Task prompt => Copy exactly the lines from the first line of the records below through the line containing "The width and height of the screenshot is (1000, 625).", including both, and nothing else.

Materials provided =>

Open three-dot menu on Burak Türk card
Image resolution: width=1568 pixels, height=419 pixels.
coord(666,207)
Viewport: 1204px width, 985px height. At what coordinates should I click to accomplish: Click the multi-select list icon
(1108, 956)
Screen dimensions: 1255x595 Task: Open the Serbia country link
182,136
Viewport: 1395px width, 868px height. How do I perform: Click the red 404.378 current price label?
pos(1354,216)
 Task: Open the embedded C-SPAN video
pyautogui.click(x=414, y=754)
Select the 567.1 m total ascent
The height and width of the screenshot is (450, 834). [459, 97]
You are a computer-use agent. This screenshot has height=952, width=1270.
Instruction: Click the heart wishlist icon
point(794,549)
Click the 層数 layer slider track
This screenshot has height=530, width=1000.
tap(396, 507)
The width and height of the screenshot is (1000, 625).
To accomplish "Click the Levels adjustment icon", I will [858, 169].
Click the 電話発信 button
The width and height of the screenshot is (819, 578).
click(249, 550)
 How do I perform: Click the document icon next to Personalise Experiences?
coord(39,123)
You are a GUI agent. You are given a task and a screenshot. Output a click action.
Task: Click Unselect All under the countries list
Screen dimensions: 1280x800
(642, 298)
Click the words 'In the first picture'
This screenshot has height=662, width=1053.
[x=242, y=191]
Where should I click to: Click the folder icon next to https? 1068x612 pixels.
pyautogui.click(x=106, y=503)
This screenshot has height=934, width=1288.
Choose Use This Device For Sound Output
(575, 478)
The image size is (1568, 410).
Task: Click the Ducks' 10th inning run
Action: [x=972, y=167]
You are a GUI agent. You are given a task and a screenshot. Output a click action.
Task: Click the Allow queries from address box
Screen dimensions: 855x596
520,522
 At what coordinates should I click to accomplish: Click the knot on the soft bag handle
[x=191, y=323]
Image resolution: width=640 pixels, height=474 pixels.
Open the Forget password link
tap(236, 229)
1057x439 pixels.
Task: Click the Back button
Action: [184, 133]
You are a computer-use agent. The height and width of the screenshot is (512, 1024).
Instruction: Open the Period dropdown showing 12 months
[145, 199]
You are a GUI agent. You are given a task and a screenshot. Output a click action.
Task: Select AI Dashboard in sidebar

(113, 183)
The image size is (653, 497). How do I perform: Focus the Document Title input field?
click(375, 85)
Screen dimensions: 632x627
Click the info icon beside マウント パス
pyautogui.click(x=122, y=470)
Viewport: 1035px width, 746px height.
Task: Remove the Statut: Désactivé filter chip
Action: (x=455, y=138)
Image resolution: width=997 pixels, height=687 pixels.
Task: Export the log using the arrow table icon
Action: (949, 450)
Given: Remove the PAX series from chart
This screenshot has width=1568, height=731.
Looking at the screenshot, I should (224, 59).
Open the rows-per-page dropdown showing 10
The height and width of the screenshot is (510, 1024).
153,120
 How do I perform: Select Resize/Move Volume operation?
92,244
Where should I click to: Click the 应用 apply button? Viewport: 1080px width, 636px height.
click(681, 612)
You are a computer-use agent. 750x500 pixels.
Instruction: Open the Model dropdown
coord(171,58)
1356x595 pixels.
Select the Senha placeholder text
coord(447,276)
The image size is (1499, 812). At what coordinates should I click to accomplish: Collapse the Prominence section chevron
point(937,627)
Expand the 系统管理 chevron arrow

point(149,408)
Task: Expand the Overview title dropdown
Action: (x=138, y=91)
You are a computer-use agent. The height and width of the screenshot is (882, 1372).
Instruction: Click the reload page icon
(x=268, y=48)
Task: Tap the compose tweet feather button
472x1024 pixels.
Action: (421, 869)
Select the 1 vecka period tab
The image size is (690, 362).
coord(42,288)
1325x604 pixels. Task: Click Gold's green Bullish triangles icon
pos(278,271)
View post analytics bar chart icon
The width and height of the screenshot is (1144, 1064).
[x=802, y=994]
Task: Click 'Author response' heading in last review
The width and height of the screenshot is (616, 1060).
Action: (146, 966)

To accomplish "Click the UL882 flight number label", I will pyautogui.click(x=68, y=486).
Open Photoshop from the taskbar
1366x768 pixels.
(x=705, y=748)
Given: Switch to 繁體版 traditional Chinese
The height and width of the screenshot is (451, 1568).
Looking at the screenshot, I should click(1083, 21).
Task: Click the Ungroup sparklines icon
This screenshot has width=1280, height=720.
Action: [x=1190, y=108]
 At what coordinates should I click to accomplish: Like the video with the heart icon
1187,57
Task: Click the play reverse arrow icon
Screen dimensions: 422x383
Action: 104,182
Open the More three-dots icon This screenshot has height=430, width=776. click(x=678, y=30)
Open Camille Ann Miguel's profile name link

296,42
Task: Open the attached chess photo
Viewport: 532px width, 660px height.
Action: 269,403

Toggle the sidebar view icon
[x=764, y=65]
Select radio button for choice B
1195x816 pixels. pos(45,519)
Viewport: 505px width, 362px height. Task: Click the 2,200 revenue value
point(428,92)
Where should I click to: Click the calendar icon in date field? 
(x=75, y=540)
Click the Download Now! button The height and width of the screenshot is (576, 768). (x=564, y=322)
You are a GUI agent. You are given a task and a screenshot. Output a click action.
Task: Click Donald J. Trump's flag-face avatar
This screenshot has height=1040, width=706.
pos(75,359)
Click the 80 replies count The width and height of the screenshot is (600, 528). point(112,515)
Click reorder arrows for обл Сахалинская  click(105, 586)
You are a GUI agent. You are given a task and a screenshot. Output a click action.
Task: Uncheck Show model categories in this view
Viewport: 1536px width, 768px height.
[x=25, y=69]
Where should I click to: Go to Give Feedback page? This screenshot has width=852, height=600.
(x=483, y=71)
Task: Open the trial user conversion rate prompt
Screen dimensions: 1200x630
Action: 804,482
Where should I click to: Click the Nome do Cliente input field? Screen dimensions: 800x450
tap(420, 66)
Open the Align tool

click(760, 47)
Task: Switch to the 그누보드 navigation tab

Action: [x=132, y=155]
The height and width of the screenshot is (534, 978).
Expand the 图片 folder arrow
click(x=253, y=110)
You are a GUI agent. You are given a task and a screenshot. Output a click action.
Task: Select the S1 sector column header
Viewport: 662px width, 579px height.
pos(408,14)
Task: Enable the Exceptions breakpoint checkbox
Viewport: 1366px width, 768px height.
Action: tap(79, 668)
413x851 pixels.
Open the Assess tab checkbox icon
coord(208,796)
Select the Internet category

Solution =>
Open three-dot menu on Burak Türk card
Image resolution: width=1568 pixels, height=419 pixels.
coord(666,207)
Viewport: 1204px width, 985px height. At what coordinates should I click to accomplish: Click the multi-select list icon
(1108, 956)
Screen dimensions: 1255x595 Task: Open the Serbia country link
182,136
Viewport: 1395px width, 868px height. How do I perform: Click the red 404.378 current price label?
pos(1354,216)
 Task: Open the embedded C-SPAN video
pyautogui.click(x=414, y=754)
Select the 567.1 m total ascent
The height and width of the screenshot is (450, 834). [459, 97]
You are a computer-use agent. This screenshot has height=952, width=1270.
Instruction: Click the heart wishlist icon
point(794,549)
Click the 層数 layer slider track
This screenshot has height=530, width=1000.
tap(396, 507)
The width and height of the screenshot is (1000, 625).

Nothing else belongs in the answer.